The created timestamp on events from KurrentDB carries sub-millisecond precision: a 7-digit fractional second (.NET round-trip "o" format). Parse it with new Date(event.created) for assertions. Some strict ISO-8601 parsers reject the extra digits.

Events are matched against the projection’s declared source: a fromStream("a") / fromStreams / fromCategory projection only processes events on streams it subscribes to, and others are skipped with reason: "wrong-stream" (mirroring KurrentDB delivery). fromAll() accepts every stream.

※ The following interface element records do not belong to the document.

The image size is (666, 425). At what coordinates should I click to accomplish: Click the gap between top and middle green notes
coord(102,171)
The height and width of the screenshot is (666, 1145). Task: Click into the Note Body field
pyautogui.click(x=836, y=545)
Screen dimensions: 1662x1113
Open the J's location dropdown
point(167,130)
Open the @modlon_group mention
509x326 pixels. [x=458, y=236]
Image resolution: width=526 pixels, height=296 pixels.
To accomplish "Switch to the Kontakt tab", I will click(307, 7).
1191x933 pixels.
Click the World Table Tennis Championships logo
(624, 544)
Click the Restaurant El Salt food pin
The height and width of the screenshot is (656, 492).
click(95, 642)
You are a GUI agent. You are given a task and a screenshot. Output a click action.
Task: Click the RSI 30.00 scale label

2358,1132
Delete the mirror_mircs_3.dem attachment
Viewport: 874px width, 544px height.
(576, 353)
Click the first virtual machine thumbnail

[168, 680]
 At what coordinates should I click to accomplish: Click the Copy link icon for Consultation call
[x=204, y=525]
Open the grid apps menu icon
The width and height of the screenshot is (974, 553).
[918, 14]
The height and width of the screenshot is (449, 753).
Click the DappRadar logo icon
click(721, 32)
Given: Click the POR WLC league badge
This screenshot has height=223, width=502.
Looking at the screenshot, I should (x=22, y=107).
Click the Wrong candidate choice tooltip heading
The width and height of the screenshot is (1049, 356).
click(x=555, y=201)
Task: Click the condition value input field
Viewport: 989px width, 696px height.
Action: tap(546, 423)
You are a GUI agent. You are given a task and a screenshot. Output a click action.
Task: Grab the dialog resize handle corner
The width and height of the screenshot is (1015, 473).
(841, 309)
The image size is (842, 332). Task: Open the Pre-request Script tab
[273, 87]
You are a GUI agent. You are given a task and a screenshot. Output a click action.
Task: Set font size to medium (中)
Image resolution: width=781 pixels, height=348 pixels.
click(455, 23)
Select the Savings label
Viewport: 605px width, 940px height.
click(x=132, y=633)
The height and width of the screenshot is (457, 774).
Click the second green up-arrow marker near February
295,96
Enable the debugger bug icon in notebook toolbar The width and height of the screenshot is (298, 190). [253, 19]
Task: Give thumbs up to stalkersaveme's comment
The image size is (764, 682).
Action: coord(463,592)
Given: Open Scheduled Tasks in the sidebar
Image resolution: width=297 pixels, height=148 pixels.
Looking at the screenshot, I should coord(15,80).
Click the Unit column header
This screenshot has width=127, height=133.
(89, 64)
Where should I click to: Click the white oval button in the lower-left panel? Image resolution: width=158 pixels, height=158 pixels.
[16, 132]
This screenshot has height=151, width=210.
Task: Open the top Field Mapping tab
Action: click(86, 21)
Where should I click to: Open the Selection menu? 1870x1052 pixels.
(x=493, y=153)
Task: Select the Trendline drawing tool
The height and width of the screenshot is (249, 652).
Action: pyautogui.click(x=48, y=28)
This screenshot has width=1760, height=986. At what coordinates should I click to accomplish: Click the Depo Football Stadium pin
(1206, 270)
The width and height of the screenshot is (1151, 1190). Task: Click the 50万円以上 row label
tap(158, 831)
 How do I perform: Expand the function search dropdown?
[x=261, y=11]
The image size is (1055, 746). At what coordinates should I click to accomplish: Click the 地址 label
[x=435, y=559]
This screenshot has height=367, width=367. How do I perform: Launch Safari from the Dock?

Runtime errors propagate as typed ProjectionError subclasses with structured fields:

import {
ProjectionHandlerError,
InvalidProjectionError,
ProjectionError,
} from "@kurrent/projections-testing";
try {
test.feed(event);
} catch (err) {
if (err instanceof ProjectionHandlerError) {
err.description; // "boom"
err.event.eventType; // "OrderPlaced"
err.event.streamId; // "order-1"
err.event.sequenceNumber; // 42
err.message; // formatted with source snippet and caret
}
if (err instanceof ProjectionError) {
err.code; // "handler-error", "malformed-event", etc.
err.description; // human-readable description
err.diagnostics; // quirks that fired on the throwing event (e.g. quirk.serialize.nonFinite)
}
}

When a quirk throws, err.diagnostics carries it (and any quirk that fired earlier in the same event), the same Diagnostic shape as step.diagnostics on a processed step. So a test can assert on a throwing quirk the same way it asserts on a non-throwing one.

The full error hierarchy: InvalidProjectionError, CompilationTimeoutError, InvalidArgumentError, ProjectionHandlerError, ExecutionTimeoutError, MalformedEventError, StateSerializationError, ProjectionTransformError.